When considering the disk space of a storage medium, normally the computer or operating system will represent it in terms of powers of 1024 - a kilobyte is 1,024 bytes, a megabyte is 1,048,576 bytes, a gigabyte is 1,073,741,824 bytes, and so on.
But I don't see any practical reason why this convention was adopted. Usually when disk size is represented in kilo-, mega-, or giga-bytes, it has to be converted into decimal first. In places where a power-of-two byte count actually matters (like the block size on a file system), the size is given in bytes anyway (e.g. 4096 bytes).
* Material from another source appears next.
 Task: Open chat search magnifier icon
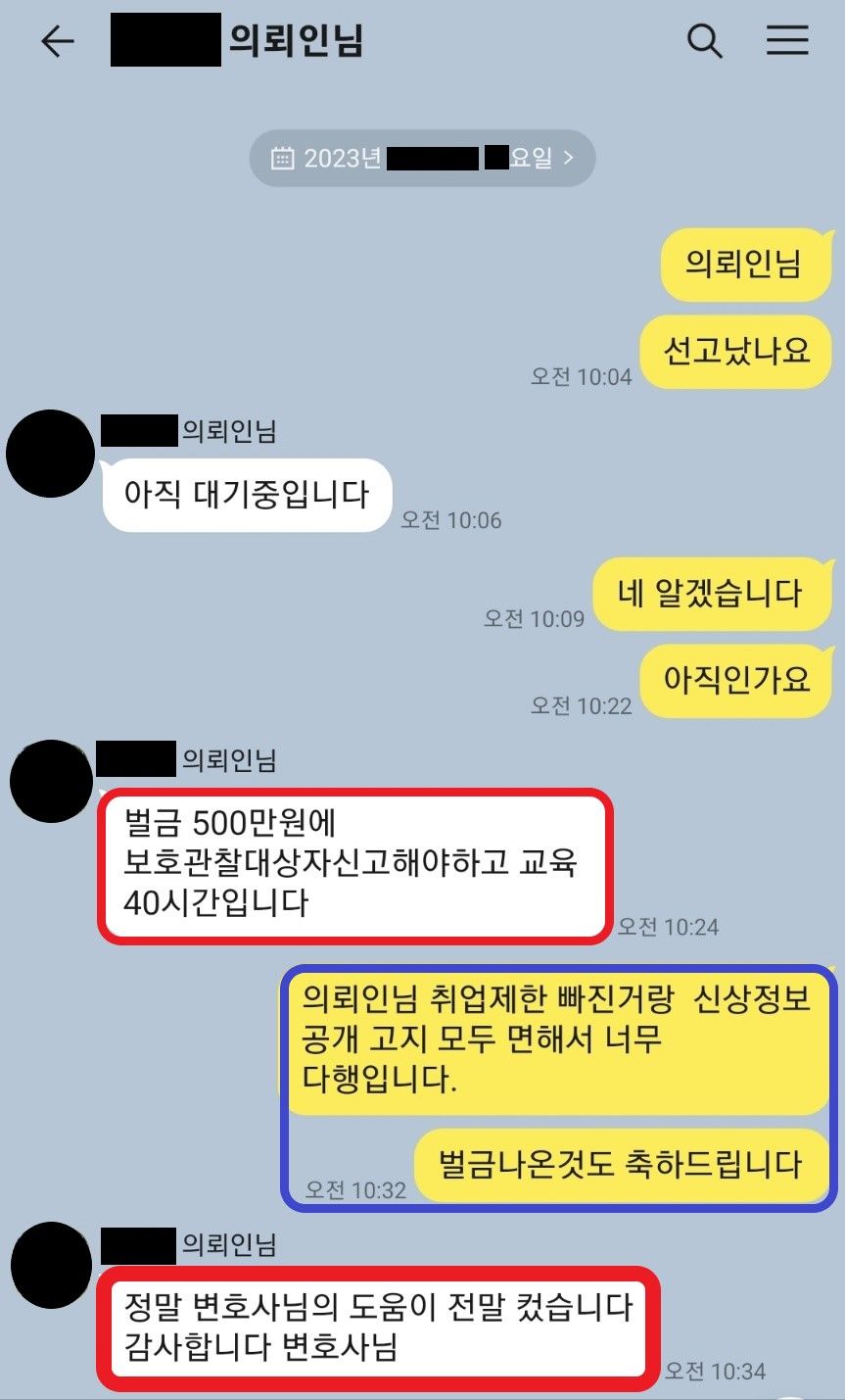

Was it just a little aesthetic novelty that computer makers decided to adopt, but storage medium vendors decided to disregard? Whenever you buy a hard drive, there's always a disclaimer nowadays that says "One gigabyte means one billion bytes". It would feel like using the binary definition of "gigabyte" would artificially inflate the byte count of a device, making drive-makers have to pack 1.1 terabytes into a drive in order to have it show up as "1 TB", or to simply pack 1 terabyte in and have it show up as "931 GB" (and most of them do the latter).
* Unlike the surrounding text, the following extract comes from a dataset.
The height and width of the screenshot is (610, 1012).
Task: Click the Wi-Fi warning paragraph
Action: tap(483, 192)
Some people have decided to use units like "KiB" or "MiB" in favour of "KB" and "MB" in order to distinguish the two. But is there any merit to the binary prefixes in the first place?
There's probably a bit of old history I'm not aware of on this topic, and if there is, I'm looking for somebody to explain it.
(Apologies if this is in the wrong place. I felt that a question on best practice might belong here, but I have faith that it will be migrated to the right place if it's incorrect.)